これでお前は俺のものだ――。さぁ、傷を癒してやろう――。

―――……”


 ―――……


 ――…



 一方、ミグ達――。

「――今、何時だ…っ」


「…もう、5分起きに聞かれても困るわ、エルフィンちゃん。大丈夫よ」

 ルクチェは困った様に微笑みながらミグに言うが、ミグは苛々として光の防壁をゴン、と殴りつけた。

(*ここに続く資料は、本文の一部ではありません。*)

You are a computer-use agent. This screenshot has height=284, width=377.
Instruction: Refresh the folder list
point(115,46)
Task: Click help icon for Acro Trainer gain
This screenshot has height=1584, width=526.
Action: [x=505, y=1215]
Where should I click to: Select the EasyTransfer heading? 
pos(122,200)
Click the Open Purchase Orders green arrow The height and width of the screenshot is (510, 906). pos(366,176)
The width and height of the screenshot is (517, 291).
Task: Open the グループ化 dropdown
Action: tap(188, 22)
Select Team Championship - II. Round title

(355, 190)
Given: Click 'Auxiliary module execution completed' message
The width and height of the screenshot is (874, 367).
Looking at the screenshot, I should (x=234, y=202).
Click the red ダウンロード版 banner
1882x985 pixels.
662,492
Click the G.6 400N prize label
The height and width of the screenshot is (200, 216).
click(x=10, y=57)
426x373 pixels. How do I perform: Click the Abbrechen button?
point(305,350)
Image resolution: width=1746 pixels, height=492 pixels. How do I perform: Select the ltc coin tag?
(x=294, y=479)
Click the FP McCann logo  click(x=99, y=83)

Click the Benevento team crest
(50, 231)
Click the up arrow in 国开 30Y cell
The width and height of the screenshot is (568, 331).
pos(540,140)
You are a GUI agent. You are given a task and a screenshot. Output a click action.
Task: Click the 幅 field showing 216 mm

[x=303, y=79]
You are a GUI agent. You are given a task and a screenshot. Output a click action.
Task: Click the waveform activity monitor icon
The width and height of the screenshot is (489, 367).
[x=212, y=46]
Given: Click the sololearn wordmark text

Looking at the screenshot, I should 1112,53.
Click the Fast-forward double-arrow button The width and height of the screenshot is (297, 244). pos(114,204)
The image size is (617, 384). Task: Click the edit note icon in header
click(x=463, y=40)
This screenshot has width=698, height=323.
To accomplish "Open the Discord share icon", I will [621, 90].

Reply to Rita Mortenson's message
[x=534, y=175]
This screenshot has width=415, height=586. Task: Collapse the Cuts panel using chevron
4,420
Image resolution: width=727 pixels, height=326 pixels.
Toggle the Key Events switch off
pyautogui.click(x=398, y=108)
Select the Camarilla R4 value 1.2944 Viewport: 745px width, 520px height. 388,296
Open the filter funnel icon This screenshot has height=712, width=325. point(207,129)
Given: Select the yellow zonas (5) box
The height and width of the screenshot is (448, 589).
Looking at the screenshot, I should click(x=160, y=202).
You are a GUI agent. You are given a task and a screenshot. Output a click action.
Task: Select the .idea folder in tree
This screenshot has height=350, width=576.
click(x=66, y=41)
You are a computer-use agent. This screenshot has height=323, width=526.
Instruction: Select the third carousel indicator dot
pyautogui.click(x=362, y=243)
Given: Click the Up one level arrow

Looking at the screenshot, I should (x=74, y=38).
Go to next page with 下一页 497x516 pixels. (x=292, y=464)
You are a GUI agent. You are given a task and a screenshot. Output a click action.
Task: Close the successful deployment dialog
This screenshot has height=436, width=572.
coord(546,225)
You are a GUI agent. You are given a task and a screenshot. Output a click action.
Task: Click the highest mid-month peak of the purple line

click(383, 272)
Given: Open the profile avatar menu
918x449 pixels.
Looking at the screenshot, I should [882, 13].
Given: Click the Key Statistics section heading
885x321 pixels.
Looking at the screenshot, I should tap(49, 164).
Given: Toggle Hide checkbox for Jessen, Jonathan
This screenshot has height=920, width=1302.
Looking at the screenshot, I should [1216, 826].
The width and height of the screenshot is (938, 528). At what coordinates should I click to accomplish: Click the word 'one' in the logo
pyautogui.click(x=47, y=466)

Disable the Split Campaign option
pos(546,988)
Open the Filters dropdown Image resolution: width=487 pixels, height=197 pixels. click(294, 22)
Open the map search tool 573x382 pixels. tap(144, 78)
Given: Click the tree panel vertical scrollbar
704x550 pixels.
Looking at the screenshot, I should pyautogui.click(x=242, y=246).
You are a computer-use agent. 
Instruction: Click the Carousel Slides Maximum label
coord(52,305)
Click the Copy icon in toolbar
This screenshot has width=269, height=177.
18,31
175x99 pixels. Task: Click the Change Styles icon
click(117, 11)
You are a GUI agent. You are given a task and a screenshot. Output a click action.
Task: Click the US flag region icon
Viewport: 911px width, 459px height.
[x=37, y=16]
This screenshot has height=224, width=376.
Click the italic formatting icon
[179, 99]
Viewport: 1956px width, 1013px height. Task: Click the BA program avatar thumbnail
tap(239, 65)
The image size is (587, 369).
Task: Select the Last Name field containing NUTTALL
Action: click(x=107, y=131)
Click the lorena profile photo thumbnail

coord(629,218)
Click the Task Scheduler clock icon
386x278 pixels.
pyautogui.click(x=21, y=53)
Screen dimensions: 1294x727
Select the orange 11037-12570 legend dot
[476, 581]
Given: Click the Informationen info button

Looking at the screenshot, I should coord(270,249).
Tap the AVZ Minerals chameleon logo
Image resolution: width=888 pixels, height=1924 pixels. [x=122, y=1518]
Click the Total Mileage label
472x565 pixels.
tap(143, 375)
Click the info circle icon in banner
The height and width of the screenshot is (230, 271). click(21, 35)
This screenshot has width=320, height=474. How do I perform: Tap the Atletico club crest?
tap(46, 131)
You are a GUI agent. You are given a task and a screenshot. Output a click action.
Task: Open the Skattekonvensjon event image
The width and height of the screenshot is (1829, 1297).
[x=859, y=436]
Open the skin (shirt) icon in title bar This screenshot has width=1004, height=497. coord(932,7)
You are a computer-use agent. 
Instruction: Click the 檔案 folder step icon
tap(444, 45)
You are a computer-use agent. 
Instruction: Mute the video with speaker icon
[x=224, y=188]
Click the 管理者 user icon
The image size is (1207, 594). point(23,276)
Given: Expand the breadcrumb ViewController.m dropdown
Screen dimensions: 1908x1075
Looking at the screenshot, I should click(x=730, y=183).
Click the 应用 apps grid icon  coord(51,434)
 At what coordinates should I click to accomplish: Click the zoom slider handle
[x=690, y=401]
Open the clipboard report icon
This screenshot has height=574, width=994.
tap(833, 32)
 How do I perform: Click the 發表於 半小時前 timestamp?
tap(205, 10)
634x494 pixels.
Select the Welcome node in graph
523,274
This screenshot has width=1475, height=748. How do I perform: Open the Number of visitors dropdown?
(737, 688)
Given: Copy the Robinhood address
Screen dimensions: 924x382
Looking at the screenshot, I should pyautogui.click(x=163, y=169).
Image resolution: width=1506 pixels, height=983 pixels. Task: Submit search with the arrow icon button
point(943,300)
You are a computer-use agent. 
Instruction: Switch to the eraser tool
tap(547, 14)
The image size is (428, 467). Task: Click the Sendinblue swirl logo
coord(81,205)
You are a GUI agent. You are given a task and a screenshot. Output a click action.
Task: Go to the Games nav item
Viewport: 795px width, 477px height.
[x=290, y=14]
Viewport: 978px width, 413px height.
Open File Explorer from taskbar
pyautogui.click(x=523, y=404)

「あーッ、痛…ぇ…ッ! くそっ…あいつ何考えているんだッッ」

 そう拳を押さえながら呟くミグにミュイエは、はぁ、とため息を吐いて言った。


「――先程から、もうそれでも1時間半は経ちました。少し…心配です」


 その言葉にルクチェもミグもその表情に影を落とす。

 リュシファーに至っては、腕組みをしたまま、じっと前を見つめているだけである。

 しかし、ため息を吐くとその場に座った。


「アイツは勝手に背負い込む所は前からあるが、こんな最後の戦いの時までひとりで背負い込むとは……困ったヤツだな――」

と呆れ返っている様子だ。


「――お前、こんな時に何でそんなに冷静でいられるんだッッ。好きな女がひとりで戦場に向かったんだぞッ? 知らなかったッ。お前はその程度の感情で俺の大事な妹を――」

 そこまで言ったのをルクチェが肩に手を置いて止め、視線をちらっとリュシファーの膝元に合図するように向けたので、ミグはそれを追った。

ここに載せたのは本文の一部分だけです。